Double Chocolate Banana Muffins are the perfect way to start your day! They’re so fluffy, chocolatey and full of banana flavor. My husband calls these muffins banana split muffins because they taste like a chocolate banana split. But don’t be fooled, these muffins taste decadent but they have less calories than your typical muffin.
These muffins are not only healthier than most muffins because they’re made with bananas and less sugar but they’ll also give you a little wake-up kick because of my secret ingredient which makes these muffins even chocolatier.
They’re made with unsweetened cocoa powder and dark chocolate chunks which help to boost your mood and shake away the winter blues!

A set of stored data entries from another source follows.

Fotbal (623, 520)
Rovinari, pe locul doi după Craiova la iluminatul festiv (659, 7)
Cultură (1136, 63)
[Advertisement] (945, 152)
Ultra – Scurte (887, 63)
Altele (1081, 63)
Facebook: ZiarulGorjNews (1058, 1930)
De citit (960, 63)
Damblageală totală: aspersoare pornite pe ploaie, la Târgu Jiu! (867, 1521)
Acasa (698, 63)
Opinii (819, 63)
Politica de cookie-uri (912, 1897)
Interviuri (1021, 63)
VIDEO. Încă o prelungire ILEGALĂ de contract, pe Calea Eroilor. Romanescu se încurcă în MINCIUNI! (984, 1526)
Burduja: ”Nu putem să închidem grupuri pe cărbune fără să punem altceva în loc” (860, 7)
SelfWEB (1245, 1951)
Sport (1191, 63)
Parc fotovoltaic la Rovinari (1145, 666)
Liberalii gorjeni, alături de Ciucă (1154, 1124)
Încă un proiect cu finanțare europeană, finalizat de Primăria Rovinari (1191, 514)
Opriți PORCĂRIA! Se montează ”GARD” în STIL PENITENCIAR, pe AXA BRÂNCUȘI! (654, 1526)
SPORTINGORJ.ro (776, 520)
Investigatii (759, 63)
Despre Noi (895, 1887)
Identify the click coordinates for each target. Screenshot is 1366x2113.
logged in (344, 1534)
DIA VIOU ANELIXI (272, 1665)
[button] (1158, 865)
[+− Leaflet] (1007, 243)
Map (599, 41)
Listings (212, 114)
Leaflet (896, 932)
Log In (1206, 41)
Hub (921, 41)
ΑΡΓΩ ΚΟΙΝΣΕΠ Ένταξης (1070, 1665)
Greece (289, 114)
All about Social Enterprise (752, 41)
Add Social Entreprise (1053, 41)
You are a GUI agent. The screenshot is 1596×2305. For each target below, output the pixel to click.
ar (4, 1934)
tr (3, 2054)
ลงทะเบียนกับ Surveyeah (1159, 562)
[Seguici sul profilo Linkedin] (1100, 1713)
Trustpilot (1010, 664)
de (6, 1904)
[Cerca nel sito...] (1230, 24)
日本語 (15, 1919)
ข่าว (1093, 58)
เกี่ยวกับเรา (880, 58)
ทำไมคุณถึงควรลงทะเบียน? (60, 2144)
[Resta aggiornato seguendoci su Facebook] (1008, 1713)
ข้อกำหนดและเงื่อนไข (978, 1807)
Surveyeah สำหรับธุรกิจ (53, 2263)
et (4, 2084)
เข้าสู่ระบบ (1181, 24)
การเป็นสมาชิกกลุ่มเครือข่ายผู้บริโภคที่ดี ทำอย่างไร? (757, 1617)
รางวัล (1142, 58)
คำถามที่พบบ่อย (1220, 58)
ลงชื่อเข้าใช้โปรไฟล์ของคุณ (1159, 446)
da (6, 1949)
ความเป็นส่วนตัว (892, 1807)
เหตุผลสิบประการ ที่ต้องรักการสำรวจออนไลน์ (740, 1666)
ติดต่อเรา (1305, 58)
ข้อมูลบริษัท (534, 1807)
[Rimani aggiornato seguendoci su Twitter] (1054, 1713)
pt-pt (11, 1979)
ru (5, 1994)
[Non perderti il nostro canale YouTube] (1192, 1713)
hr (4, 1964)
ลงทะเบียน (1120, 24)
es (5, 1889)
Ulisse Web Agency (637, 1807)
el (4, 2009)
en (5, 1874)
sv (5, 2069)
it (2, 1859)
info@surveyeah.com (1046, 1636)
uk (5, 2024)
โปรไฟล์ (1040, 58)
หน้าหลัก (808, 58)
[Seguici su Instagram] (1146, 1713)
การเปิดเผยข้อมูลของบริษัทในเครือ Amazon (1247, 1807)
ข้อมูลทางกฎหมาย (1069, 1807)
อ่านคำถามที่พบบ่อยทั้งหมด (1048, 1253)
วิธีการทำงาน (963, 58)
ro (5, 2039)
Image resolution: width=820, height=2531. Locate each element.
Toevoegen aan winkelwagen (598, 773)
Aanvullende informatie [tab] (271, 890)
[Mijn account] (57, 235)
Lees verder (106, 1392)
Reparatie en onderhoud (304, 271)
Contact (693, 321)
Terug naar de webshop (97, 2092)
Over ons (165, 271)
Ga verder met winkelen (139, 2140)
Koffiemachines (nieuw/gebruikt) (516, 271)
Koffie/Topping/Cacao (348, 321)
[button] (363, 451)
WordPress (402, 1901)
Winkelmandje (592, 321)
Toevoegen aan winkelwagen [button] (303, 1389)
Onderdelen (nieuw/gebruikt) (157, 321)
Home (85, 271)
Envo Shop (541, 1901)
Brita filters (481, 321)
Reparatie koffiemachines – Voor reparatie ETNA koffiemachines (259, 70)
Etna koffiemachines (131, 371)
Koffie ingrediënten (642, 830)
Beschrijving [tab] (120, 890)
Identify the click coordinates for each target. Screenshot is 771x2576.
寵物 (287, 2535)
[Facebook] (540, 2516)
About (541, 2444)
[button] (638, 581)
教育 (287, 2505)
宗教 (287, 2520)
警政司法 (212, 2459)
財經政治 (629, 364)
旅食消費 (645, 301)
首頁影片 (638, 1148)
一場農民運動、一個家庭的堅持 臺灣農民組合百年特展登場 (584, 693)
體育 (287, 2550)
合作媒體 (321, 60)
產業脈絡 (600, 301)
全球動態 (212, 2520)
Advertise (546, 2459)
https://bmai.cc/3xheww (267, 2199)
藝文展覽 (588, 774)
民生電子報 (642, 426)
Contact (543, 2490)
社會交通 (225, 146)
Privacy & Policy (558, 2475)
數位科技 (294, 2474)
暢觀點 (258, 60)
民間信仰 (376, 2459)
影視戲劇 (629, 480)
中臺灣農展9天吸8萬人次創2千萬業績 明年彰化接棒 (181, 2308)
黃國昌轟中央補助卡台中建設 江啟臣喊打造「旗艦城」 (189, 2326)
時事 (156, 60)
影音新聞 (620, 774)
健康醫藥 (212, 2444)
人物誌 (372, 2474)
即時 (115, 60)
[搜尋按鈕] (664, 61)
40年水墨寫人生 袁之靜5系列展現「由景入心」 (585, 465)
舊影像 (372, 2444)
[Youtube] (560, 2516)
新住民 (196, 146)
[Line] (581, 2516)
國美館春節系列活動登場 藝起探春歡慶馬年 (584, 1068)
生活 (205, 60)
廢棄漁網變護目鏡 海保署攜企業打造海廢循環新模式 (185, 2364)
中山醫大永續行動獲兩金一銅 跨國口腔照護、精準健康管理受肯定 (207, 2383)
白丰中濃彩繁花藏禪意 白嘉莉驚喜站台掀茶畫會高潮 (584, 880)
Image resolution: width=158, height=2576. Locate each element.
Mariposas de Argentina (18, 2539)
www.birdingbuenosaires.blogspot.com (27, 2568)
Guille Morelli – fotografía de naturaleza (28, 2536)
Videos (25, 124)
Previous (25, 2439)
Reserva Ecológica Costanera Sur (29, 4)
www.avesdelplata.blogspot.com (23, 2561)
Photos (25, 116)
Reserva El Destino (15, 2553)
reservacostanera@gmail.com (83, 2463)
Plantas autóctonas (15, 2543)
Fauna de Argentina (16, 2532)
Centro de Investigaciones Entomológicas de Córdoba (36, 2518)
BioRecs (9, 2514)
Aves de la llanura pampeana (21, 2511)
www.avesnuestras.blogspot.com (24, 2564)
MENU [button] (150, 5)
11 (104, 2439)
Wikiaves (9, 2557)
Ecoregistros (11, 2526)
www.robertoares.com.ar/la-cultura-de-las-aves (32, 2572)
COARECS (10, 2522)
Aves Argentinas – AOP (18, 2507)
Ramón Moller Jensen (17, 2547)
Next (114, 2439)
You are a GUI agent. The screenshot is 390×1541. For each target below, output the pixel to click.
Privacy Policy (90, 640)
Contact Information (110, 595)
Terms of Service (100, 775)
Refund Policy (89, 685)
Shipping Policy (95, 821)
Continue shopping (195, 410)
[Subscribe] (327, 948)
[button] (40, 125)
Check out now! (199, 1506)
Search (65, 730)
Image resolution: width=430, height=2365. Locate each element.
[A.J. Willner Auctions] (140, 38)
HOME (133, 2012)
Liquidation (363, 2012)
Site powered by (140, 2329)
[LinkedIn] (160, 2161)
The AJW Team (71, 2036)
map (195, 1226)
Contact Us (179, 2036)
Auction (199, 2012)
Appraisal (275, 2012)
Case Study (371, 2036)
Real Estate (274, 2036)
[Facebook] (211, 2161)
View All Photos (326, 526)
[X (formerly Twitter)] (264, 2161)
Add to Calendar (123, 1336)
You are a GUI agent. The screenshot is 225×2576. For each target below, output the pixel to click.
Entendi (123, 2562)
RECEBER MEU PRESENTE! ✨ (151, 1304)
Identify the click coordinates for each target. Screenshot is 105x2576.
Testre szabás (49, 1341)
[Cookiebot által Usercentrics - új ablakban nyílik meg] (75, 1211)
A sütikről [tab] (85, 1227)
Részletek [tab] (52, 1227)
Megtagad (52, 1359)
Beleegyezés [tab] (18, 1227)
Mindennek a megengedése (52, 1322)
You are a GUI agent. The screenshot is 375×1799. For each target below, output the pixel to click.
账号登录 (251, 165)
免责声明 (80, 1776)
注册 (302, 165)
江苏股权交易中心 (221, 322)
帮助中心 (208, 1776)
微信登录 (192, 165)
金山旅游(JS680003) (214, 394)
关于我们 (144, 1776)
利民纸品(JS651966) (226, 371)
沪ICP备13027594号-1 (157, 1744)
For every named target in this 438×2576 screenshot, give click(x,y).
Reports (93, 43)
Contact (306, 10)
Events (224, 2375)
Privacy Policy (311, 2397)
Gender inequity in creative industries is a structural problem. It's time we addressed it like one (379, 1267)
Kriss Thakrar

This time of the year always makes me feel a little bit moody. My favorite time of the year is over and all the snow I wished for in December is coming now when you can’t really do anything with it. The hubby is back at work and we’re both still fighting a bad cold which we brought home from our trip to London.
So even if it’s January and everyone seems to be on a diet, I’m craving something comforting and these banana chocolate muffins are the perfect treat to lift my mood. Like my Double Chocolate Chip Bread these muffins are made with unsweetened cocoa powder which gives them a special glow and lots of chocolate chunks.
Using dark chocolate instead of milk chocolate and less sugar makes these muffins not as sweet as other muffins yet they don’t taste bland because the ripe bananas add sweetness. Just make sure to use really ripe or overripe bananas!
I often buy too many bananas so I freeze them after they get too many brown spots for my taste. I love bananas in baked goods or as smoothies or even on bread with some cream cheese but I can’t really eat them on their own and I can’t stand their smell when they are ripe. Haha, isn’t that weird!
So when they get overripe and I haven’t planned to bake anything with them I freeze them. Frozen bananas are great for smoothies and for baking. They develop a deeper banana flavor while freezing and it’s so convenient to always have perfectly ripe bananas on hand to make a batch of these Double Chocolate Banana Muffins or these Banana Muffins with Cinnamon Streusel.
Don’t have overripe bananas at home? Just place the bananas on a baking tray and bake at 350°F for 6-10 minutes until the skins turn black. Keep an eye on them because the time depends on how big and ripe they are to begin with.
Double Chocolate Banana Muffins
These Double Chocolate Banana Muffins are fluffy and delicious yet they're healthier than a typical bakery-style muffin! A great breakfast treat.
- 3 very ripe bananas
- ½ cup vegetable oil 120ml
- 2 large eggs
- 1-2 tbsp espresso powder
- ½ cup brown sugar 100g
- 1 tsp vanilla extract
- 1/4 cup unsweetened cocoa powder 30g
- 1½ cups all-purpose flour 185g
- 1 teaspoon baking soda
- 1/2 cup dark chocolate chunks or chips
- Preheat the oven to 180°C/350°F and line a 12-cup muffin tin with cupcake liners or grease with cooking spray.
- In the bowl of a stand mixer fitted with the paddle attachment, add the bananas and mash at medium speed. Add the oil followed by the eggs and the espresso powder. Beat until the espresso powder is dissolved. Then add vanilla extract and sugar.
- Sift the unsweetened cocoa powder into a small bowl. Add the flour and baking soda and mix with a spoon until combined.
Add the flour mixture, beating at low speed, to the banana mixture. Beat just until combined. Fold in the chocolate chunks (or chips) with a rubber spatula. Spoon batter into the prepared muffin cups.
- Bake in the preheated oven for 15–20 minutes, or until a skewer inserted in the center of a muffin comes out clean. Allow to cool for a few minutes in their tin before removing and transferring to a wire rack.